Katherine Corey (fl. 1660–1692) was an English actress of the Restoration era, one of the first generation of female performers to appear on the public stage in Britain. Corey played with the King's Company and the United Company, and had one of the longest careers of any actress in her generation. In "The humble petition of Katherine Corey" (see below), she stated that she "was the first and is the last of all the actresses that were constituted by King Charles the Second at His Restauration."

Correy started her career under her maiden name, Mitchell, but was Mrs. Corey by 1663. "Mrs Corey was a big woman with a gift for comedy. She was popular in a variety of roles, but especially in old women parts: scolding wives, mothers, governesses, waiting women, and bawds." In his Diary, Samuel Pepys, who admired Corey's talents, calls her "Doll Common" after her part in Ben Jonson's The Alchemist.

In her three decades on the stage, Corey played a wide range of roles; in revivals of plays from the period of English Renaissance theatre:

- Lady Would-be in Jonson's Volpone
- Mrs. Otter in Epicene
- Sempronia in Catiline
- Arane in Beaumont and Fletcher's A King and No King
- Abigail in The Scornful Lady
- Duchess Sophia in Rollo Duke of Normandy
- Quisania in The Island Princess
- Mrs. Trainwell in Brome's The Northern Lass

— and in contemporary works, by John Dryden:

- Octavia in All for Love
- Melissa in The Maiden Queen
- an Englishwoman in Amboyna
- Bromia in Amphitryon

— and by William Wycherley:

- Lucy in The Country Wife
- Widow Blackacre in The Plain Dealer
- Mrs. Joyner in Love in a Wood

— and Nathaniel Lee:

- Agrippina in The Tragedy of Nero
- Cumana in Sophonisba, or the Death of Hannibal
- Sysigambis in The Rival Queens

— and other authors:

- Cleorin in Boyle's The Black Prince
- Rosellia, leader of the Amazons, in D'Urfey's The Commonwealth of Women
- Mrs. Touchstone in Tate's Cuckold's Haven
- Crowstich in D'Urfey's Love for Money
- Mopsophil in Behn's The Emperor of the Moon
- Quickthrift in Edward Howard's The Man of Newmarket

— and many other parts, in plays by Edward Ravenscroft, Thomas Southerne, Thomas Shadwell, and others. Corey had a notable success as Strega, the title character in Thomas Duffet's The Amorous Old Woman in 1674. She played in other Duffet works too:

- Redstreak in Psyche Debauch'd
- Teresa in The Spanish Rogue.

Corey's performance as Sempronia in Catiline was a focus of controversy.

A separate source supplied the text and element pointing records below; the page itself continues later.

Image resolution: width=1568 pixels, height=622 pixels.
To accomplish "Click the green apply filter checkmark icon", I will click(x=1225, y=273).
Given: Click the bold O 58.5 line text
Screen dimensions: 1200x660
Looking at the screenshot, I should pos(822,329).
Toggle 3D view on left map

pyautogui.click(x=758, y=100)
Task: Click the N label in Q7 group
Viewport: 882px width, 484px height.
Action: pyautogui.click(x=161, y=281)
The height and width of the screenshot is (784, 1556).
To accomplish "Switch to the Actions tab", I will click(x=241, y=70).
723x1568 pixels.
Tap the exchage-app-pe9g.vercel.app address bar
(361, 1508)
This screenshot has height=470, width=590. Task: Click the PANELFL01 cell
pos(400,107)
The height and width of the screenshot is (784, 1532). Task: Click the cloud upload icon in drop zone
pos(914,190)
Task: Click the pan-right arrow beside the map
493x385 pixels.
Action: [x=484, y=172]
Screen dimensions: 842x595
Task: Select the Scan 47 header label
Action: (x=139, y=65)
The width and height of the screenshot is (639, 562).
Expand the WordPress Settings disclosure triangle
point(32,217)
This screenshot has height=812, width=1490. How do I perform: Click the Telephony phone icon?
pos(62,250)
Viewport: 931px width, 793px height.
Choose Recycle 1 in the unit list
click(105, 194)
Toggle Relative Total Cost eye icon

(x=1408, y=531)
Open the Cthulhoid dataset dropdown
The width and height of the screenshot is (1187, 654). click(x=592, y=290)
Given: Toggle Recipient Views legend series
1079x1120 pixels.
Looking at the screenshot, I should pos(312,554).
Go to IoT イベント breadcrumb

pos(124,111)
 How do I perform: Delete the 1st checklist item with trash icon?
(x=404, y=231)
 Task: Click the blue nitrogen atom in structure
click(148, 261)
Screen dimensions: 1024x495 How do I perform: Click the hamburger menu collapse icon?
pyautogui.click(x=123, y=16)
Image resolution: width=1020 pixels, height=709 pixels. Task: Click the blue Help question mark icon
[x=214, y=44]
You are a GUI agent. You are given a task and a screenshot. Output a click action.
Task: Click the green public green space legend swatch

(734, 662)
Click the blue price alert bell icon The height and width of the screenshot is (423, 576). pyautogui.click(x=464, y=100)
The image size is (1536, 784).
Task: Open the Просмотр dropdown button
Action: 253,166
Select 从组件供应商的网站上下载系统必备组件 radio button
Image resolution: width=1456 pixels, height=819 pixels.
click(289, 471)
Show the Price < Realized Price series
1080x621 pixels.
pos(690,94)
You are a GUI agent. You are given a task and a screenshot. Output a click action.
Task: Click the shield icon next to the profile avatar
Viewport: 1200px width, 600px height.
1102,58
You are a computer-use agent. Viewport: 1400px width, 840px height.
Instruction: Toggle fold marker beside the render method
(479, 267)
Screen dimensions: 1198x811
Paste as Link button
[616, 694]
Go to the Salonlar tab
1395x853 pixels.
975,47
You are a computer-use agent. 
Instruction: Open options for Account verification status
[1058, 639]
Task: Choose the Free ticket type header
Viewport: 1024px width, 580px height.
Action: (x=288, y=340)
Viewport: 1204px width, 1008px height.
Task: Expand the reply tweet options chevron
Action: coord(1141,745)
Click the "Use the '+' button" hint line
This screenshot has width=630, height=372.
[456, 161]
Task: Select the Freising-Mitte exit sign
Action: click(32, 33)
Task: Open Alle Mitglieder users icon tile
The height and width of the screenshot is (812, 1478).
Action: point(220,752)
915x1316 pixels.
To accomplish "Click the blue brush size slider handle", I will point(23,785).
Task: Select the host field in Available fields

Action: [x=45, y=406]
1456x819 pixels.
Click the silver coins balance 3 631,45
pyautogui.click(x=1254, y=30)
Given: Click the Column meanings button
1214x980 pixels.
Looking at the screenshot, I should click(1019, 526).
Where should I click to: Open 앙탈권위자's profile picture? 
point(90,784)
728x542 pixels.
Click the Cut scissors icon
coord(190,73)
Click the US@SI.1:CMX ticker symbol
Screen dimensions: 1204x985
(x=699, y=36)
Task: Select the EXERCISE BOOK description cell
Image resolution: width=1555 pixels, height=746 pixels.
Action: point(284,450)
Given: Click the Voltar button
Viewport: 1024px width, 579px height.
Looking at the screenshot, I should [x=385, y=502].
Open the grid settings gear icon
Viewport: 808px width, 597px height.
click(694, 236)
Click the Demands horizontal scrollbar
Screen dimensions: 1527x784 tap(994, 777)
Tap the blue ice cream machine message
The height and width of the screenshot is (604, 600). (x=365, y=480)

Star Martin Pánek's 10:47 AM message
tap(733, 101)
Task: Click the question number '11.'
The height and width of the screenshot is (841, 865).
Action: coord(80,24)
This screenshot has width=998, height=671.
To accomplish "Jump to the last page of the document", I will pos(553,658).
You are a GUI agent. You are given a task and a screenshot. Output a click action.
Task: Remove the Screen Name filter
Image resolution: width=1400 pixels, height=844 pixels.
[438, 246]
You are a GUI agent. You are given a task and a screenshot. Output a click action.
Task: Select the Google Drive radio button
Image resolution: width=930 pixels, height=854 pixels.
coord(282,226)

Nell Gwyn was quarrelling with the noblewoman Lady Elizabeth Harvey in 1669; Gwyn called the Lady a hermaphrodite and claimed to have repulsed her lesbian advances. Gwyn also bribed and coached Corey into mimicking Harvey in her role as Sempronia. Lady Harvey hired thugs to hiss Corey onstage and throw oranges at her. The matter caused a major scandal. Lady Harvey prevailed upon the Lord Chamberlain (her cousin Edward Montagu, 2nd Earl of Manchester) to arrest Corey and interrogate her; but Harvey's rival Lady Castlemaine got the King to release the actress. (Gwyn and Lady Harvey later became friends).

In the Spring of 1689, Mrs. Corey became involved in an attempt by some actors in the United Company to form an independent troupe under the management of Henry Killigrew. When that effort failed, manager Charles Killigrew would not allow Corey back into the United Company; she appealed to the Lord Chamberlain, with the "humble petition" cited above, to be re-admitted, and won re-instatement.
She continued to act a variety of parts —

- Mrs. Bumfiddle in D'Urfey's The Marriage-Hater Matched
- Mrs. Flint in Behn's The Widow Ranter
- The Abbess of Charlton in The Merry Devil of Edmonton

— and others during the final phase of her career. (Though in her 1689 "humble petition" to the Lord Chamberlain, she noted that she was never paid more than 30 shillings a week.)

As one of the earliest actresses with the King's Company, Corey has been nominated as a possibility for the honour of the "first English actress," who played Desdemona in an 8 December 1660 performance of Othello. Most commentators, however, think Corey's lack of physical beauty makes her an unlikely Desdemona, and prefer Margaret Hughes or Anne Marshall for the distinction.